Thus, where two different designs require the same dissipation but different voltage/load current, no derating is required. This is shown in the "safe operating area" curves. The only bi-polar transistor possessing this characteristic is the single-diffused type, which is also the least suitable for any application requiring wide bandwidth and/or high speed.
This characteristic also simplifies the establishment of suitable load- lines allowing greater safety margin in driving reactive loads where the load-line may be elliptical to the point of leaving the safe-operating area. Designers accustomed to using high voltage high dissipation devices to assure adequate safety margins at relatively low power levels need not therefore be too disconcerted at the 25 watt rating of these devices.

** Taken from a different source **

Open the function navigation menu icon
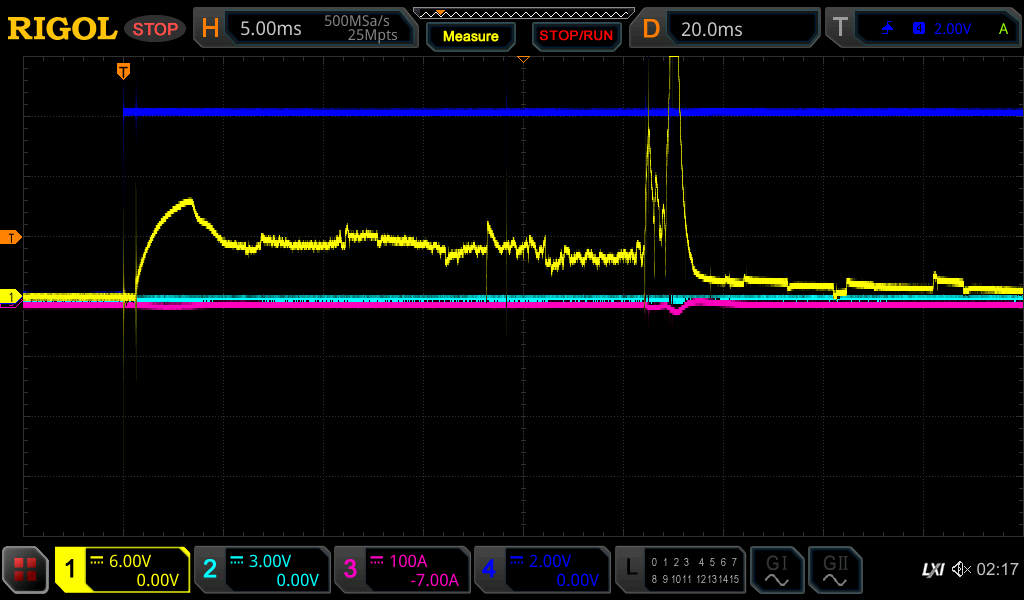Viewport: 1024px width, 600px height. [x=25, y=570]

A 10 watt class A amplifier suitable for driving a tweeter in a bi-amped speaker system, for example, need not suffer excessive dissipation except per haps with an electrostatic unit where such a power level would be inadequate anyway, unless it were operating at a very high cross-over frequency.
Output
These devices may use any of the types of output circuits in general use with tubes and bi-polars, including transformer coupled ( Fig. 12) where the benefits of the absence of charge carrier storage become apparent in the absence of severe ringing at the cross over point, conventional series output such as in Fig. 3, which is a straight forward transformation from a bi-polar...

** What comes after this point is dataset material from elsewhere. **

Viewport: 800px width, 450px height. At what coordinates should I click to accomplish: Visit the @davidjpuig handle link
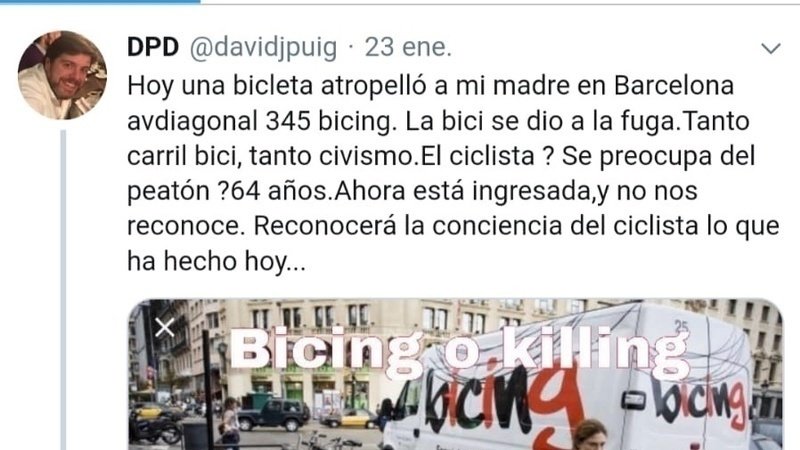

Fig. 1 Electrical characteristics of the VMP devices ( Siliconix)
Fig. 2 Typical VMP1 performance curves
... circuit ( 1), and single-ended output with current source, also transposed from an excellent bi-polar circuit ( 2) (Fig. 4).
Fig. 3 Series output arrangement.
Fig. 4 Single ended output with current source.
Bias and Drive
These series of devices are n-channel, enhancement type MOSFETS, and may be biased and driven using methods appropriate to signal types and bi-polars.
The drain is made positive with respect to the source and the gate enables conduction by being forward biased with respect to the source, that is to say it is biased in a positive direction. Unlike bi-polars, however, they are voltage, rather than current controlled, and circuit values are selected to provide the required voltage. Any current drawn is by the bias network itself.
Three bias methods are shown in Fig. 5. Figure 5a shows bias supplied from a fixed bias supply. It is the simplest possible method, allows extremely high input impedances since Rg may be almost any very high value desired, and its stability is limited only by the stability of the bias supply.
The design shown in Fig. 5b has the advantage of requiring no extra supply voltage since it is taken from Vdd.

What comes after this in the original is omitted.